─── Recorded information ───

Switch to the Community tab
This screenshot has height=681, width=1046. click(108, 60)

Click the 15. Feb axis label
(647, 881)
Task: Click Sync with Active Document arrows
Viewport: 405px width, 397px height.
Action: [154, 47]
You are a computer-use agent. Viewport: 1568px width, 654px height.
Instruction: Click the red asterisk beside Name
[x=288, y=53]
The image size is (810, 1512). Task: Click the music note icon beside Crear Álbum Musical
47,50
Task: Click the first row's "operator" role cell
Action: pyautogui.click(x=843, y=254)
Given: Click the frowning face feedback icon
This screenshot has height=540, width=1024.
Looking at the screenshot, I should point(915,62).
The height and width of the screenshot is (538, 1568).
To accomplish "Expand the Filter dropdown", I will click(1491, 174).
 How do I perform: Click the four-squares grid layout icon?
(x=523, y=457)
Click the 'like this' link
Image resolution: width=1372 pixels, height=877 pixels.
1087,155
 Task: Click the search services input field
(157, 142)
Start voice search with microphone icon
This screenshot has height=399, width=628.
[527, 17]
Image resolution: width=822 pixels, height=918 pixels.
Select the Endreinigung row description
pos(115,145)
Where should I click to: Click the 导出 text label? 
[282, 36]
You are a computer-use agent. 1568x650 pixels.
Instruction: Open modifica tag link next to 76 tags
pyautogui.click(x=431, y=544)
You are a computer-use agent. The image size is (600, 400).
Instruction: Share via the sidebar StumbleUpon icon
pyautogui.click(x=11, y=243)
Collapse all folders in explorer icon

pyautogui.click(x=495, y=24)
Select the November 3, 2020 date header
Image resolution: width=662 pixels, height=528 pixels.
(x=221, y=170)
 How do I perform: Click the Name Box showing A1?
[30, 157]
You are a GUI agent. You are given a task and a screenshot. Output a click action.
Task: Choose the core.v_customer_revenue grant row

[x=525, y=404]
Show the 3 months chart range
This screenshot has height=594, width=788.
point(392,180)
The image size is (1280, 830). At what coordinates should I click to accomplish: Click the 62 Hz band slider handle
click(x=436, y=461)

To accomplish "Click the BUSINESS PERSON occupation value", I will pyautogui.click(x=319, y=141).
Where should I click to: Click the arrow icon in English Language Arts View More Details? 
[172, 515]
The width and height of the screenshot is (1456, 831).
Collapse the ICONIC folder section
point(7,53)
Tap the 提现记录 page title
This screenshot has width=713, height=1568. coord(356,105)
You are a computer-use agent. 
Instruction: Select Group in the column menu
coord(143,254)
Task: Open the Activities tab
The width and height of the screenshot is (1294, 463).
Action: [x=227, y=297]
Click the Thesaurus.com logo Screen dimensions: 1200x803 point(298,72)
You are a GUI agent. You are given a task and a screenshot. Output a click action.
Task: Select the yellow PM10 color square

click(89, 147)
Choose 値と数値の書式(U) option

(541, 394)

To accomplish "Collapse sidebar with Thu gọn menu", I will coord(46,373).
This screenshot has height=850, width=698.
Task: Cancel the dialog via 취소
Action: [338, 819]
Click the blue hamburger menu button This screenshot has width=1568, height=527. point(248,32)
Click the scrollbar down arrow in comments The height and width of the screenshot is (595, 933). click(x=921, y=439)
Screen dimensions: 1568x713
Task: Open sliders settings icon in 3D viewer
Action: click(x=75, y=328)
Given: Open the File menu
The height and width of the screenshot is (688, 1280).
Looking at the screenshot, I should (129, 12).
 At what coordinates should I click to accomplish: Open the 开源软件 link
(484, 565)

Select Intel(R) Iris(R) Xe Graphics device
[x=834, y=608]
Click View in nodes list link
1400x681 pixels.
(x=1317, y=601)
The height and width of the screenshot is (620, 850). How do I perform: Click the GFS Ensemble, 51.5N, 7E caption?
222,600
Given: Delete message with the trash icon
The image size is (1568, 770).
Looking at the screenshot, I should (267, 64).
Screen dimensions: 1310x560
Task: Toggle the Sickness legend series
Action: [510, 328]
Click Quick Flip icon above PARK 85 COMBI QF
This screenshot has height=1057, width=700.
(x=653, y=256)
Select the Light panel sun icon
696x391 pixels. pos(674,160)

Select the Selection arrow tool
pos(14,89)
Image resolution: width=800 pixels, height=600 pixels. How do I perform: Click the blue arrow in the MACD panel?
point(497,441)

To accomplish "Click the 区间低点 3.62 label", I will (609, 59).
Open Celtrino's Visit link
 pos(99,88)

───

§ Problem requirements:
The answer should be all the entries, restated with no word changed.

§ Response to this exercise:
Switch to the Community tab
This screenshot has height=681, width=1046. click(108, 60)

Click the 15. Feb axis label
(647, 881)
Task: Click Sync with Active Document arrows
Viewport: 405px width, 397px height.
Action: [154, 47]
You are a computer-use agent. Viewport: 1568px width, 654px height.
Instruction: Click the red asterisk beside Name
[x=288, y=53]
The image size is (810, 1512). Task: Click the music note icon beside Crear Álbum Musical
47,50
Task: Click the first row's "operator" role cell
Action: pyautogui.click(x=843, y=254)
Given: Click the frowning face feedback icon
This screenshot has height=540, width=1024.
Looking at the screenshot, I should point(915,62).
The height and width of the screenshot is (538, 1568).
To accomplish "Expand the Filter dropdown", I will click(1491, 174).
 How do I perform: Click the four-squares grid layout icon?
(x=523, y=457)
Click the 'like this' link
Image resolution: width=1372 pixels, height=877 pixels.
1087,155
 Task: Click the search services input field
(157, 142)
Start voice search with microphone icon
This screenshot has height=399, width=628.
[527, 17]
Image resolution: width=822 pixels, height=918 pixels.
Select the Endreinigung row description
pos(115,145)
Where should I click to: Click the 导出 text label? 
[282, 36]
You are a computer-use agent. 1568x650 pixels.
Instruction: Open modifica tag link next to 76 tags
pyautogui.click(x=431, y=544)
You are a computer-use agent. The image size is (600, 400).
Instruction: Share via the sidebar StumbleUpon icon
pyautogui.click(x=11, y=243)
Collapse all folders in explorer icon

pyautogui.click(x=495, y=24)
Select the November 3, 2020 date header
Image resolution: width=662 pixels, height=528 pixels.
(x=221, y=170)
 How do I perform: Click the Name Box showing A1?
[30, 157]
You are a GUI agent. You are given a task and a screenshot. Output a click action.
Task: Choose the core.v_customer_revenue grant row

[x=525, y=404]
Show the 3 months chart range
This screenshot has height=594, width=788.
point(392,180)
The image size is (1280, 830). At what coordinates should I click to accomplish: Click the 62 Hz band slider handle
click(x=436, y=461)

To accomplish "Click the BUSINESS PERSON occupation value", I will pyautogui.click(x=319, y=141).
Where should I click to: Click the arrow icon in English Language Arts View More Details? 
[172, 515]
The width and height of the screenshot is (1456, 831).
Collapse the ICONIC folder section
point(7,53)
Tap the 提现记录 page title
This screenshot has width=713, height=1568. coord(356,105)
You are a computer-use agent. 
Instruction: Select Group in the column menu
coord(143,254)
Task: Open the Activities tab
The width and height of the screenshot is (1294, 463).
Action: [x=227, y=297]
Click the Thesaurus.com logo Screen dimensions: 1200x803 point(298,72)
You are a GUI agent. You are given a task and a screenshot. Output a click action.
Task: Select the yellow PM10 color square

click(89, 147)
Choose 値と数値の書式(U) option

(541, 394)

To accomplish "Collapse sidebar with Thu gọn menu", I will coord(46,373).
This screenshot has height=850, width=698.
Task: Cancel the dialog via 취소
Action: [338, 819]
Click the blue hamburger menu button This screenshot has width=1568, height=527. point(248,32)
Click the scrollbar down arrow in comments The height and width of the screenshot is (595, 933). click(x=921, y=439)
Screen dimensions: 1568x713
Task: Open sliders settings icon in 3D viewer
Action: click(x=75, y=328)
Given: Open the File menu
The height and width of the screenshot is (688, 1280).
Looking at the screenshot, I should (129, 12).
 At what coordinates should I click to accomplish: Open the 开源软件 link
(484, 565)

Select Intel(R) Iris(R) Xe Graphics device
[x=834, y=608]
Click View in nodes list link
1400x681 pixels.
(x=1317, y=601)
The height and width of the screenshot is (620, 850). How do I perform: Click the GFS Ensemble, 51.5N, 7E caption?
222,600
Given: Delete message with the trash icon
The image size is (1568, 770).
Looking at the screenshot, I should (267, 64).
Screen dimensions: 1310x560
Task: Toggle the Sickness legend series
Action: [510, 328]
Click Quick Flip icon above PARK 85 COMBI QF
This screenshot has height=1057, width=700.
(x=653, y=256)
Select the Light panel sun icon
696x391 pixels. pos(674,160)

Select the Selection arrow tool
pos(14,89)
Image resolution: width=800 pixels, height=600 pixels. How do I perform: Click the blue arrow in the MACD panel?
point(497,441)

To accomplish "Click the 区间低点 3.62 label", I will (609, 59).
Open Celtrino's Visit link
 pos(99,88)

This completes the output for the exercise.